• Supplied passage:
.....

DCAT has a property to describe language, but there are no properties to describe date, time and numeric formats. Which vocabulary should be used to provide this type of metadata? This is Issue-167 .

Human-readable

Example page with human-readable description of dataset is available.

How to Test

Check that the metadata for the dataset itself includes the language in which it is published and that all numeric, date, and time fields have locale metadata provided either with each field or as a general rule.

Evidence

Relevant requirements : R-FormatLocalize , R-MetadataAvailable

Benefits

Reuse
Comprehension

Best Practice 4: Provide structural metadata

Information about the schema and internal structure of a distribution must be described by metadata

Why

Providing information about the internal structure of a distribution can be helpful when exploring or querying the dataset. Besides, structural metadata provides information that helps to understand the meaning of the data.

Intended Outcome

It should be possible for humans to understand the internal structure or schema of a distribution.

It should be possible for user agents be able to automatically process the structural metadata about a distribution.

Possible Approach to Implementation

Structural metadata is available according to the format of a specific distribution and it may be provided within separate documents or embedded into the document. For more details see the links below.

Tabular data: see Model for Tabular Data and Metadata on the Web
JSON-LD: see JSON-LD 1.0
XML: see XML Schema

Example 5

Machine-readable

~~to be done~~ The example below presents the structural metadata for one of the CSV files (bus stops) that compose the CSV distribution of the Bus Timetable dataset. For more details about the composition of the CSV distribution see Use machine-readable standardized data formats .

http://example.org/stops.csv-metadata.json
{
  "@context": ["http://www.w3.org/ns/csvw", {"@language": "en"}],
  "url": "https://example.org/stops.csv",
  "dc:title": "Bus stops from bus timetable of MyCity",
  "dcat:keyword": ["bus", "stop", "mobility"],
  "dc:publisher": {
    "schema:name": "Transport Agency of MyCity",
    "schema:url": {"@id": "http://example.org"}
  },
  "dc:license": {"@id": "http://opendefinition.org/licenses/cc-by/"},
  "dc:modified": {"@value": "2015-05-05", "@type": "xsd:date"},
  "tableSchema": {
    "columns": [{
      "name": "stop_id",
      "titles": ["Identifier"],
      "dc:description": "An identifier for the bus stop.",
      "datatype": "string",
      "required": true
    }, {
      "name": "stop_name",
      "titles": ["Name"],
      "dc:description": "The name of the bus stop.",
      "datatype": "string"
    },  {
      "name": "stop_desc",
      "titles": ["Description"],
      "dc:description": "A description for the bus stop.",
      "datatype": "string"
   {
      "name": "stop_lat",
      "titles": ["Latitude"],
      "dc:description": "The latitude of the bus stop.",
      "datatype": "number"
    },
    {
      "name": "stop_long",
      "titles": ["Longitude"],
      "dc:description": "The longitude of the bus stop.",
      "datatype": "number"

.....

Word and element location records:

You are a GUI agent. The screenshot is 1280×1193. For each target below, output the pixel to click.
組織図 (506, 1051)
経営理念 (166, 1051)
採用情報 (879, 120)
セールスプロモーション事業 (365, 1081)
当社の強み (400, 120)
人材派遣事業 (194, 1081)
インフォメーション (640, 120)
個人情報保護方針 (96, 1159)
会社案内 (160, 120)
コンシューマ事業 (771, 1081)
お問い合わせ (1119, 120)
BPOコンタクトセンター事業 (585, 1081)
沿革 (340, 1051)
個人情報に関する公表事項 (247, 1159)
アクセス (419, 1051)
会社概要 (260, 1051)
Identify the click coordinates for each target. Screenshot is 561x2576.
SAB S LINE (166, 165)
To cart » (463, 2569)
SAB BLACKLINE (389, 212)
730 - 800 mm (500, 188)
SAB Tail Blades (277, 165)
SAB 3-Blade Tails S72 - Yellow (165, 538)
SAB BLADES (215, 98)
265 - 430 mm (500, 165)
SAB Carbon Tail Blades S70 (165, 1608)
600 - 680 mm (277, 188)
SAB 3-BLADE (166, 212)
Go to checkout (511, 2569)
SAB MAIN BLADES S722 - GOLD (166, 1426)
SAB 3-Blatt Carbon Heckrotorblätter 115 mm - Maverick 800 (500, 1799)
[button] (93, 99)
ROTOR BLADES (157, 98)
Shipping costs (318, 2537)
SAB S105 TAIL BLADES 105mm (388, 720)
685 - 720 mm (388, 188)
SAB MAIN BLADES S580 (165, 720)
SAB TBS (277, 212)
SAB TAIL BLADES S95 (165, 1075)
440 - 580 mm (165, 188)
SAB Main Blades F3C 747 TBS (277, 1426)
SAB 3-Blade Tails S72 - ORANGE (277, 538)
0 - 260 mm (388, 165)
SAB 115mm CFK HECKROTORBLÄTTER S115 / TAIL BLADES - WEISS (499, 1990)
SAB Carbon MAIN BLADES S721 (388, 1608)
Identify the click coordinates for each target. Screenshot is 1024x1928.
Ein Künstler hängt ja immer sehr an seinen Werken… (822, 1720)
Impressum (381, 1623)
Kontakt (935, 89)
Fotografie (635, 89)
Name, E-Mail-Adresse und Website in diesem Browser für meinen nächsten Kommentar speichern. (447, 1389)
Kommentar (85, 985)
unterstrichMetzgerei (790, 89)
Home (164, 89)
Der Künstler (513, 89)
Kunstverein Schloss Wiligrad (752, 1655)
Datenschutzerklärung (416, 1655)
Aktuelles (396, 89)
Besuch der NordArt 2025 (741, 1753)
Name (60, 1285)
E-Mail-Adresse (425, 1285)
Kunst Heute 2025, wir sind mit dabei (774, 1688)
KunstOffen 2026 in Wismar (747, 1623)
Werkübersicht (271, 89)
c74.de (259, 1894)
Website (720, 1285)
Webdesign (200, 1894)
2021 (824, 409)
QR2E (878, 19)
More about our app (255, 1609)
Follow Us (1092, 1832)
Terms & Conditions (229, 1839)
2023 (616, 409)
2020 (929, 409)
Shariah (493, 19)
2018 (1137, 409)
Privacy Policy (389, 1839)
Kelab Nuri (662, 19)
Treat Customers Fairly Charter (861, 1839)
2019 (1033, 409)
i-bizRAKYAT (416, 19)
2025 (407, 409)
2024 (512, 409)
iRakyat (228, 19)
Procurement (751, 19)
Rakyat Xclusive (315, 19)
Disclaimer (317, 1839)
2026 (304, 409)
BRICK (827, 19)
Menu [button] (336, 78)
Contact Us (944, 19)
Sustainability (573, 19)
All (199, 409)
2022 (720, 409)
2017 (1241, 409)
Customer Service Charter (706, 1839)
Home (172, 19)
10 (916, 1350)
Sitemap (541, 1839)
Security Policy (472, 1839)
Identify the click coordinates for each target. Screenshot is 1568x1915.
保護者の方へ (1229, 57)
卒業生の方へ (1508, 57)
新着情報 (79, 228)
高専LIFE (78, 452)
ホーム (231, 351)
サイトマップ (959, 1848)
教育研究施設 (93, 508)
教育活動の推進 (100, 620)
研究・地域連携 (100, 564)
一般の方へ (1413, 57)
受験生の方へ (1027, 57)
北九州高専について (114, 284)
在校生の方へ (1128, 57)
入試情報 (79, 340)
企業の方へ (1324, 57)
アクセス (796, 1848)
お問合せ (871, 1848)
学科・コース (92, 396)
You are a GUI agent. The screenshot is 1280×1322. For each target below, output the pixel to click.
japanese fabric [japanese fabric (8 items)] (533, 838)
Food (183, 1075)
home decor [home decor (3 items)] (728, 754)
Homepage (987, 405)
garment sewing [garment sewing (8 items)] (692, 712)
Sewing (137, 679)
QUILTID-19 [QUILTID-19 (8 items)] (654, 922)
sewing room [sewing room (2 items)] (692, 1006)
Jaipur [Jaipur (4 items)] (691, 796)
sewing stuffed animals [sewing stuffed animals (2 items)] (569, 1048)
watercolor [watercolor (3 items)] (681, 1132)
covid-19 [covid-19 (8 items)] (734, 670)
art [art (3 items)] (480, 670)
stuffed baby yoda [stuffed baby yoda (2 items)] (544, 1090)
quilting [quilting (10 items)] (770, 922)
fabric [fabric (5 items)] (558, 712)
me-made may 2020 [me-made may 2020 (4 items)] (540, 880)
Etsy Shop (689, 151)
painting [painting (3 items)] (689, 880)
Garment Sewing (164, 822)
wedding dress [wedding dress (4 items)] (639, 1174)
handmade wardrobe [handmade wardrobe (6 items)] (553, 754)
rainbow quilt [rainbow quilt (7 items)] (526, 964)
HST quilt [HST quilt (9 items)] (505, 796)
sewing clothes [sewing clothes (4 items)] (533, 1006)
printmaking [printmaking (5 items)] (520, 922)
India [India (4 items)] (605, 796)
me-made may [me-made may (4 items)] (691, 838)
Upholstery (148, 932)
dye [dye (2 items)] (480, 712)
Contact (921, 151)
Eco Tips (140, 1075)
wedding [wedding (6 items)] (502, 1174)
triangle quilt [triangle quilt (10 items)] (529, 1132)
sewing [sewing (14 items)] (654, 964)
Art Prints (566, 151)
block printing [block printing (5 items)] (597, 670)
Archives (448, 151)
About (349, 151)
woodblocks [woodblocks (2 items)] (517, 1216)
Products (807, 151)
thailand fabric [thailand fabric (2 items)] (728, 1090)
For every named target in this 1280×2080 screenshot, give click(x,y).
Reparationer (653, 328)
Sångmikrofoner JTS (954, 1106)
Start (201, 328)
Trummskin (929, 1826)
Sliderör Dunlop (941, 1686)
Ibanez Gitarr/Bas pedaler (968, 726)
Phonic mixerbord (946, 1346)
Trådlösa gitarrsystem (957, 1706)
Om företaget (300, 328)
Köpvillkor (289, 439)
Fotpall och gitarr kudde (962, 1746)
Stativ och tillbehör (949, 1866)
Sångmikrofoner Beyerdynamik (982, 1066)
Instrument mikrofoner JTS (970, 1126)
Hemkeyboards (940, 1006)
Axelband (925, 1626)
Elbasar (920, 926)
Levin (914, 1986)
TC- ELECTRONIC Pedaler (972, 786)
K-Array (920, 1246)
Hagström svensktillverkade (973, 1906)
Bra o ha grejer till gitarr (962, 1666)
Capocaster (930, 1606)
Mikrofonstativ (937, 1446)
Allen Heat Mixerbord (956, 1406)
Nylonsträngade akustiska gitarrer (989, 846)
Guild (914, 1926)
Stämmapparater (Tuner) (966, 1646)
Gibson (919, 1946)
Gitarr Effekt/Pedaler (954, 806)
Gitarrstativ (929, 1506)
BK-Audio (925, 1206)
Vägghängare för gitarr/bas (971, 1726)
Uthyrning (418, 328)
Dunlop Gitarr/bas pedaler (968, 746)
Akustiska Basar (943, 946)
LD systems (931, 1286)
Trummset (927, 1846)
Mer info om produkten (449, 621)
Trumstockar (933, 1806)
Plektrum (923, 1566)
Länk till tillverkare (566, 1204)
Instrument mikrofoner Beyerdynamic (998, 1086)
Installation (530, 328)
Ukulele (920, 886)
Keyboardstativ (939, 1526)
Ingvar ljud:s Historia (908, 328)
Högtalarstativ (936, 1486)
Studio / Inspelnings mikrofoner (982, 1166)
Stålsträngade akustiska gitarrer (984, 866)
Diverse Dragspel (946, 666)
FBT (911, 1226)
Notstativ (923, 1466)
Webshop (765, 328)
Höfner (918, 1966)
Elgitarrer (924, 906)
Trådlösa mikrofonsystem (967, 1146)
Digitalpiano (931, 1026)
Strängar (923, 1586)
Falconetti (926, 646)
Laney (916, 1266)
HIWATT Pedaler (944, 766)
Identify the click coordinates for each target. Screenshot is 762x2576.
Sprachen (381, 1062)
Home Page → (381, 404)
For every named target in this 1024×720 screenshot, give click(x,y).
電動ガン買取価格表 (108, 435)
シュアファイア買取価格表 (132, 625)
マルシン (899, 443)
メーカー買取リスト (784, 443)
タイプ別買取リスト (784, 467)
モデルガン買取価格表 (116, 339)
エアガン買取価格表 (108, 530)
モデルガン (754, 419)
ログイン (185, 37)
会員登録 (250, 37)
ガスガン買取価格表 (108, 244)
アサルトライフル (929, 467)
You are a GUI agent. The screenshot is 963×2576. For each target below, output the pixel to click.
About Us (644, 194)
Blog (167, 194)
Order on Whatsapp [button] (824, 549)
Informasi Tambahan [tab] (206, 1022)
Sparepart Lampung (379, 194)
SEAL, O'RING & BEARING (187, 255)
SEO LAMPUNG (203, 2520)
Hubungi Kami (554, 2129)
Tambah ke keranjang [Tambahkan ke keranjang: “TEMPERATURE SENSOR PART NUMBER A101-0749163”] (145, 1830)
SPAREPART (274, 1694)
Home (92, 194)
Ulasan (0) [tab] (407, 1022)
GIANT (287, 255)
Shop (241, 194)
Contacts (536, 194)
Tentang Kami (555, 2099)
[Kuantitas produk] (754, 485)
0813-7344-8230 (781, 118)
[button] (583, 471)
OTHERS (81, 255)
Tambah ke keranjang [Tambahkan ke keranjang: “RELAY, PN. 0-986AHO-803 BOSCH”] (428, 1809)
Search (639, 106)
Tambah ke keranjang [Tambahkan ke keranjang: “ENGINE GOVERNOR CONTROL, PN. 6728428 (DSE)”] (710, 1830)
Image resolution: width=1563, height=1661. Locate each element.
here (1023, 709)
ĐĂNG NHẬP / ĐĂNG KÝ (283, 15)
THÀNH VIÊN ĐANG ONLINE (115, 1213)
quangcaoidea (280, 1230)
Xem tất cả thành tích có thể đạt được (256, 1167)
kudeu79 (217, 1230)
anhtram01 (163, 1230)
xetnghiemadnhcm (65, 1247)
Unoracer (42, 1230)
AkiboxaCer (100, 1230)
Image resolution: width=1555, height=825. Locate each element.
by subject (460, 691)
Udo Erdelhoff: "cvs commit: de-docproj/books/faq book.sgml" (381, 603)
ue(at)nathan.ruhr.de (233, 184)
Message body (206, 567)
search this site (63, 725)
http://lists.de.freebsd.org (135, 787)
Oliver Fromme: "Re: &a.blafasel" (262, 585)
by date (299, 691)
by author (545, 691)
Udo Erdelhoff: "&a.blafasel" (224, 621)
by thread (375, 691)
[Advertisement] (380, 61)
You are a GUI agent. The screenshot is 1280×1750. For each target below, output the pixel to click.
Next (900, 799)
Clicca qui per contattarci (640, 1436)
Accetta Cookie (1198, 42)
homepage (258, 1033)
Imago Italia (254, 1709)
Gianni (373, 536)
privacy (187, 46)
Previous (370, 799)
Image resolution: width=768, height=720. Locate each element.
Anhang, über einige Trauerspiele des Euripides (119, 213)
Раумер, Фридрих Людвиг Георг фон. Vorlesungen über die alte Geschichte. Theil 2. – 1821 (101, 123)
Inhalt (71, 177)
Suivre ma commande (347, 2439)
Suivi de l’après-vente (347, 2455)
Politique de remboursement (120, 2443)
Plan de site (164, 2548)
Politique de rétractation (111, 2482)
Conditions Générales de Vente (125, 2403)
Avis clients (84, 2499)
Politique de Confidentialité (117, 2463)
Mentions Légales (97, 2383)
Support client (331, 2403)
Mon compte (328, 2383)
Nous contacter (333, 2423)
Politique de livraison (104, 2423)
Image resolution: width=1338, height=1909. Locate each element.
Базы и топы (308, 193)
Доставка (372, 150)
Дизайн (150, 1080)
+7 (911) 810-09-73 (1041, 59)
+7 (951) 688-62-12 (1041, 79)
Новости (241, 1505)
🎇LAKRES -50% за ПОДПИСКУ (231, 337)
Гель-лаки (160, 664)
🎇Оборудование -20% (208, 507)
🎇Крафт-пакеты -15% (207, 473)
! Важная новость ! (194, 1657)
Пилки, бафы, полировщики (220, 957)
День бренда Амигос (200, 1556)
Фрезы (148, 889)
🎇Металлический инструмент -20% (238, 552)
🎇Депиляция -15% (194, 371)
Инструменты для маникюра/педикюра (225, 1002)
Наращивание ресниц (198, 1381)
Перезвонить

.....

• Required task 1:
In the best-practices text, what is the title of Best Practice 4?
• Required task 2:
Copy out the lines of the records word for word, starting with the line that contains "SAB 3-BLADE (166, 212)" and going on through the line that contains "Shipping costs (318, 2537)".
The records have nothing to do with the best-practices text.

• Written reply 1:
Provide structural metadata

• Written reply 2:
SAB 3-BLADE (166, 212)
Go to checkout (511, 2569)
SAB MAIN BLADES S722 - GOLD (166, 1426)
SAB 3-Blatt Carbon Heckrotorblätter 115 mm - Maverick 800 (500, 1799)
[button] (93, 99)
ROTOR BLADES (157, 98)
Shipping costs (318, 2537)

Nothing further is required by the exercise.